Note: If you need to use this event, you first need to confirm that the user association strategy of the current project in the Sensors System is Global User Association, if you use a simple user association strategy, This data will be rejected in whole.

{
	"time":1622199169262,
	"type":"track_id_unbind",
	"distinct_id":"3335654b922c4686",
	"anonymous_id":"3335654b922c4686",
	"identities":{
		"$identity_email":"test@163.com"
	},
	"event":"$UnbindID",
	"properties":{
		"$app_name":"test",
		"$device_id":"3335654b922c4686",
		"$model":"Redmi Note 4X",
		"$os_version":"7.0",
		"$app_version":"1.0",
		"$wifi":true,
		"$network_type":"WIFI",
		"$lib_method":"code",
	}
}
CODE

This data indicates that the email test@163.com is disassociated from the existing users in the system. After the disassociation is successful, in the Sensor System, no user will be associated with the email test@163.com.

1.3. Example of User Data

The related operations of updating user data are mainly used to update and delete user attributes

Directly set a user attribute, if the attribute field exists it will overwrite, if it does not exist it will be automatically created.

{
	"distinct_id": "12345",
	"login_id":"12345",
	"anonymous_id":"0f485d4da1111fe5f",
	"type": "profile_set",
	"time": 1435290195610,
	"project": "ebiz_test",
	"identities":{
		"$identity_android_id":"0f485d4da1111fe5f",
		"$identity_login_id":"12345"
	},
	"properties": {
		"$province":"湖南",
		"FavoriteFruits": ["苹果","香蕉","芒果"],
		"Age":33,
		"$city":"长沙",
		"IncomeLevel": "3000~5000",
		"$name": "小明",
		"Gender":"男",
		"$signup_time": "2015-06-26 11:43:15.610"
	}
}
CODE

Unlike profile_set data, if the corresponding attribute field already exists, then this record will be ignored and it will not overwrite existing data. If the attribute does not exist, it will be automatically created.

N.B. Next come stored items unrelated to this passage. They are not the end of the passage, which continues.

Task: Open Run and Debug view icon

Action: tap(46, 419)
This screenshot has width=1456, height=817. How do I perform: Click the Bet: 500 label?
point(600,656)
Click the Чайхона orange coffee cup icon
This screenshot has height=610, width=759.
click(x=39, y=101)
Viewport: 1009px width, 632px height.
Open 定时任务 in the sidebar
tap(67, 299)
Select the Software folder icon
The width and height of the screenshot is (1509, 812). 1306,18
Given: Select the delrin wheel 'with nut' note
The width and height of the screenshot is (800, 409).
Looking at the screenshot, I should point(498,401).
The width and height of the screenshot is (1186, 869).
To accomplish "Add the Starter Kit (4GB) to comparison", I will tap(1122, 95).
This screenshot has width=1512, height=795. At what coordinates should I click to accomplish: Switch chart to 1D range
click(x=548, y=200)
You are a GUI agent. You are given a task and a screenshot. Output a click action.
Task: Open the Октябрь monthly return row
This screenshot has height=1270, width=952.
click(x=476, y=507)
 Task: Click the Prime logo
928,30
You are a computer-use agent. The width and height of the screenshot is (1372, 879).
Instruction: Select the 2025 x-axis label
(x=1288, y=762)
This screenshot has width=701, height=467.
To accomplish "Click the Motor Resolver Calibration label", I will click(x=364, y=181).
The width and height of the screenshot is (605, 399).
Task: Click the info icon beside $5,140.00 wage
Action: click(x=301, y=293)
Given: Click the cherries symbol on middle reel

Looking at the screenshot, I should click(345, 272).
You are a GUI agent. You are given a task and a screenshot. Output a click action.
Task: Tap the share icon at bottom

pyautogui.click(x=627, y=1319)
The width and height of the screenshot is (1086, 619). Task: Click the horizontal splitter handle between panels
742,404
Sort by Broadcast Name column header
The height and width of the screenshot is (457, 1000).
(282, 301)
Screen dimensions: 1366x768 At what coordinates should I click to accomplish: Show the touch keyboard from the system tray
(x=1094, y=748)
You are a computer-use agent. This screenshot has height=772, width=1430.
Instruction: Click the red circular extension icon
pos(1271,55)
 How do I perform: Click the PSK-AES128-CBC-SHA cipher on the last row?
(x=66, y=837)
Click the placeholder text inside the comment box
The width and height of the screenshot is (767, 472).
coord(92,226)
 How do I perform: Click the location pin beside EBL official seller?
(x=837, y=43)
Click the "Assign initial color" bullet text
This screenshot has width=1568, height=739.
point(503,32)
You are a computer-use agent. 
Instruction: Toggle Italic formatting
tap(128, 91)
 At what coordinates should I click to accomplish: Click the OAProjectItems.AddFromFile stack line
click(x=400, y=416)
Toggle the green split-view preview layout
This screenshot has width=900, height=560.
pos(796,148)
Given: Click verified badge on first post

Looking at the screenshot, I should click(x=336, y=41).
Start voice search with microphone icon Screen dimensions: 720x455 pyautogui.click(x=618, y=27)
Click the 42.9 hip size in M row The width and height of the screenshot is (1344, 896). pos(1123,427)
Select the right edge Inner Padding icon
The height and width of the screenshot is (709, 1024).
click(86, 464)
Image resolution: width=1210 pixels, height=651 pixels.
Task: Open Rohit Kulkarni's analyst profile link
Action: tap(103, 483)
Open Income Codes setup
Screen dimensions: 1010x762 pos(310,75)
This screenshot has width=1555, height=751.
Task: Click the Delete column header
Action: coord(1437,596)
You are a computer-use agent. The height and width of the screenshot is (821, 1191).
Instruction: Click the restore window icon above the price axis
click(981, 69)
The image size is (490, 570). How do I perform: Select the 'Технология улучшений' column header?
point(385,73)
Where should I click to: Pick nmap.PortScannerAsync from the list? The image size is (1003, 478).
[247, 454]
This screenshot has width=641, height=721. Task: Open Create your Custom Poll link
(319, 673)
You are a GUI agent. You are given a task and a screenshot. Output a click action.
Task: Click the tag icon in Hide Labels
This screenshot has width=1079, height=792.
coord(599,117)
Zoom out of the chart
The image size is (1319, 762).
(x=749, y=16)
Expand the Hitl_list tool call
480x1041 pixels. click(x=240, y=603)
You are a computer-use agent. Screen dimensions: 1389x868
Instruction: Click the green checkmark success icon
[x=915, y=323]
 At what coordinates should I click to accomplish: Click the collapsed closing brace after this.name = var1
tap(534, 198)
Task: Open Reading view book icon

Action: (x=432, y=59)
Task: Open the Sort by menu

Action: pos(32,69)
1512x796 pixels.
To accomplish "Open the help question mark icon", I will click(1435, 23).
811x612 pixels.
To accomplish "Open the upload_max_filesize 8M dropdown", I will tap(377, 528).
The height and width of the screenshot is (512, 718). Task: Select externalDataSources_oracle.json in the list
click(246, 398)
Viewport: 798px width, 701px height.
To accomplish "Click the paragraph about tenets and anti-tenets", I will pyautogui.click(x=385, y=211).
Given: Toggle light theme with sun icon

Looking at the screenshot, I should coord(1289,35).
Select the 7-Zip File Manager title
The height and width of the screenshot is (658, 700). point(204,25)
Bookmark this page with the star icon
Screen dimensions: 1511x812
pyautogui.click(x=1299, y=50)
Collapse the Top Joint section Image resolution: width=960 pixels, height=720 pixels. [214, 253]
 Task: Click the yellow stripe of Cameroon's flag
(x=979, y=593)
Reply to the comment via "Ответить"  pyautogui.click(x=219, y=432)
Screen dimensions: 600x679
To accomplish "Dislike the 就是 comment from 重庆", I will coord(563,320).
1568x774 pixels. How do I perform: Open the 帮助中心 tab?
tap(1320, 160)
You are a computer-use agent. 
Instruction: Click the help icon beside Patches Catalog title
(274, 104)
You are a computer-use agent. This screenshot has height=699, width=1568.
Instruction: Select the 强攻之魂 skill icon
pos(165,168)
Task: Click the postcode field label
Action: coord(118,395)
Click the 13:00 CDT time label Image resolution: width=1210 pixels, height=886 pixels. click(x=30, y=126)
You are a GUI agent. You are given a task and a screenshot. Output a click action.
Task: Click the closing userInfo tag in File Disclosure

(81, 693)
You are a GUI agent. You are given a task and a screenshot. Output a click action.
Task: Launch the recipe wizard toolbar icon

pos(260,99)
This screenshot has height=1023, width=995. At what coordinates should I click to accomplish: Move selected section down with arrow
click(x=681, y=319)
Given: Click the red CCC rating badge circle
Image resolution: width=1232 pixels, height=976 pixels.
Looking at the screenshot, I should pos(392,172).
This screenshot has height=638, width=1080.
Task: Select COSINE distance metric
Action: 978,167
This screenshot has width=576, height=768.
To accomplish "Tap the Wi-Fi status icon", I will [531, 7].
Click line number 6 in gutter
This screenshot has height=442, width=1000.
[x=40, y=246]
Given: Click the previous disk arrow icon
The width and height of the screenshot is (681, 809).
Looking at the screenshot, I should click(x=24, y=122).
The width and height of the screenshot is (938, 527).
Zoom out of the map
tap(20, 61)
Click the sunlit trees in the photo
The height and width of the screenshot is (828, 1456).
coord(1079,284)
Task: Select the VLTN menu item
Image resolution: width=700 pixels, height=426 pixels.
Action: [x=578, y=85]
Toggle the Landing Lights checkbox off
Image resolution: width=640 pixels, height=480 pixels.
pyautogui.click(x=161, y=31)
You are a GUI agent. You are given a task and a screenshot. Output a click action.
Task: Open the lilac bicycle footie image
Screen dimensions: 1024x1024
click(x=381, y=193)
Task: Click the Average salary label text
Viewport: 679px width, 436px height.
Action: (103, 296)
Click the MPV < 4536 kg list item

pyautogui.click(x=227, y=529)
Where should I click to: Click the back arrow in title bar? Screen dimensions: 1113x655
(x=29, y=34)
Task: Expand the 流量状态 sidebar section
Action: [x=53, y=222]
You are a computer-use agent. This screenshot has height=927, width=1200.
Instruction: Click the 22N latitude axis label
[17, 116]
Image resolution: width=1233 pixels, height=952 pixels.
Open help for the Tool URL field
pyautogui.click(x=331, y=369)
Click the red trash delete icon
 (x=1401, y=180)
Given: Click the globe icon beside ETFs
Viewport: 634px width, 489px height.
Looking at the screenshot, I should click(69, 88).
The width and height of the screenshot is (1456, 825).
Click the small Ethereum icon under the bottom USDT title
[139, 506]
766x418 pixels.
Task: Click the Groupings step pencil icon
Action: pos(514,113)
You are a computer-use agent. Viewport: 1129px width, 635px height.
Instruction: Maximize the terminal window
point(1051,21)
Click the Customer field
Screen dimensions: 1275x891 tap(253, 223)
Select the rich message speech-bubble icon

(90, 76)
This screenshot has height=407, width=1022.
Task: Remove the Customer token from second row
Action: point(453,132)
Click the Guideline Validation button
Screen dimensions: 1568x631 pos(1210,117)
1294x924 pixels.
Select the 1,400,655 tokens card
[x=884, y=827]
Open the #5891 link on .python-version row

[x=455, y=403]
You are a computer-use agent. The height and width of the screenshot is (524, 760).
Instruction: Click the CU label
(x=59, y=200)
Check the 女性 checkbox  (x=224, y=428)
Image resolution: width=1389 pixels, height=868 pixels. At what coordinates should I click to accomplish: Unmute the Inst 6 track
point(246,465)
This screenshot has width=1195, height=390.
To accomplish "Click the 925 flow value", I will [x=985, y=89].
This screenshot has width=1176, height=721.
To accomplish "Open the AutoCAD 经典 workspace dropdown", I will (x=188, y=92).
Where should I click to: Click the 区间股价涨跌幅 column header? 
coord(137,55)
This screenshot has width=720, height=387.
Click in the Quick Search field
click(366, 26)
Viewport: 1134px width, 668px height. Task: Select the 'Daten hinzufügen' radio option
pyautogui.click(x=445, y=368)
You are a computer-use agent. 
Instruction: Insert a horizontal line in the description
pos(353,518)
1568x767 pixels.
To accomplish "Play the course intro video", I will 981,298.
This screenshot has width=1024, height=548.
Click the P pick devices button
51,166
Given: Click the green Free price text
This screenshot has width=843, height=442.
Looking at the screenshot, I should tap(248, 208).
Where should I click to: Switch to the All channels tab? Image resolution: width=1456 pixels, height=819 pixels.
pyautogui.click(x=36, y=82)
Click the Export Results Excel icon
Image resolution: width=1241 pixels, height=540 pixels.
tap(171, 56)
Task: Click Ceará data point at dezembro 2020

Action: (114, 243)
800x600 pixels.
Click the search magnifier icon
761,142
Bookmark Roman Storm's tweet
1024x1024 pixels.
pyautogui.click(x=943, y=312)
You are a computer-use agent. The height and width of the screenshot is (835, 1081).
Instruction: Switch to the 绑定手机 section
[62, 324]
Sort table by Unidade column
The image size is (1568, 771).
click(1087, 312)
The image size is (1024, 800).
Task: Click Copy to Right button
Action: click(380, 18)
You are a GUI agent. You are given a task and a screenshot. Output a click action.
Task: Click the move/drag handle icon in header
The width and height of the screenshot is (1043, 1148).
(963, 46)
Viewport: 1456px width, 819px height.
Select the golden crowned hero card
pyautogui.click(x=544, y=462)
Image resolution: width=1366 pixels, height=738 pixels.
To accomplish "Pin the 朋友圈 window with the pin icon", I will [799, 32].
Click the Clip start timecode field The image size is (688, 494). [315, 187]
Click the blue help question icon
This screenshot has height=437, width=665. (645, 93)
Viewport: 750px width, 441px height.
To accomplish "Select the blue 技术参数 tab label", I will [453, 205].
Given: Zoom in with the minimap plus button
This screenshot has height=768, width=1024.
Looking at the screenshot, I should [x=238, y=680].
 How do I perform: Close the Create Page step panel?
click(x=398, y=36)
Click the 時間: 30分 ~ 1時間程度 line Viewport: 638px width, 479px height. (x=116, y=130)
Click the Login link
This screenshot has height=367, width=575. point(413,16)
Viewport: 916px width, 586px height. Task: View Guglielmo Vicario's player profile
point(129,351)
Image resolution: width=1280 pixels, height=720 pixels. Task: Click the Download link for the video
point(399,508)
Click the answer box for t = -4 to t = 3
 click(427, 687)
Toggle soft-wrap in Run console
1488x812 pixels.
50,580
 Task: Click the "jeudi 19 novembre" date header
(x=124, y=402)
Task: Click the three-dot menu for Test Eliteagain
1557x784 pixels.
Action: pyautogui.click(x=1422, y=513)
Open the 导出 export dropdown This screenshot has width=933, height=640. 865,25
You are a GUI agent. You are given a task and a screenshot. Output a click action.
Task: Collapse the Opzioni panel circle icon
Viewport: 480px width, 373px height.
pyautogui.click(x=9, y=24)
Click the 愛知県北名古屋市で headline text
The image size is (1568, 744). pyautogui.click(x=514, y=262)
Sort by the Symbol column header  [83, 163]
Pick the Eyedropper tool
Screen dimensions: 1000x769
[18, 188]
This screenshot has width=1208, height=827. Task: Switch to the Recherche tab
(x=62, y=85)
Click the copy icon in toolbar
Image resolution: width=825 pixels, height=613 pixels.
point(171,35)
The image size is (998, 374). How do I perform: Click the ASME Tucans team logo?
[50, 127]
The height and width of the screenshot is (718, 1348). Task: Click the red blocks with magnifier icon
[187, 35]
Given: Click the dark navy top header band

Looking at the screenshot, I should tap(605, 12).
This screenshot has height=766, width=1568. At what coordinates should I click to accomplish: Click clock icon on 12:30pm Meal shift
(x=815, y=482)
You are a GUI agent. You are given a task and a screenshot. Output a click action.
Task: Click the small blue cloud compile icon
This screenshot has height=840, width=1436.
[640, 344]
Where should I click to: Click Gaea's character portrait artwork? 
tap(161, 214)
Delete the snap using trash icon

Therefore, profile_set_once is more suitable for setting attributes that are only valid when first set, such as the user's first activation time and first registration time.

{
	"distinct_id": "12345",
	"login_id":"12345",
	"anonymous_id":"0f485d4da1111fe5f",
	"type": "profile_set_once",
	"time": 1435290195610,
	"project": "ebiz_test",
	"identities":{
		"$identity_android_id":"0f485d4da1111fe5f",
		"$identity_login_id":"12345"
	},
	"properties": {
		"$province":"湖南",
		"FavoriteFruits": ["苹果","香蕉","芒果"],
		"Age":33,
		"$city":"长沙",
		"IncomeLevel": "3000~5000",
		"$name": "小明",
		"Gender":"男",
		"$signup_time": "2015-06-26 11:43:15.610"
	}
}
CODE

Increase or decrease a NUMBER type attribute value for a user, such as incrementing the user attribute age by 1.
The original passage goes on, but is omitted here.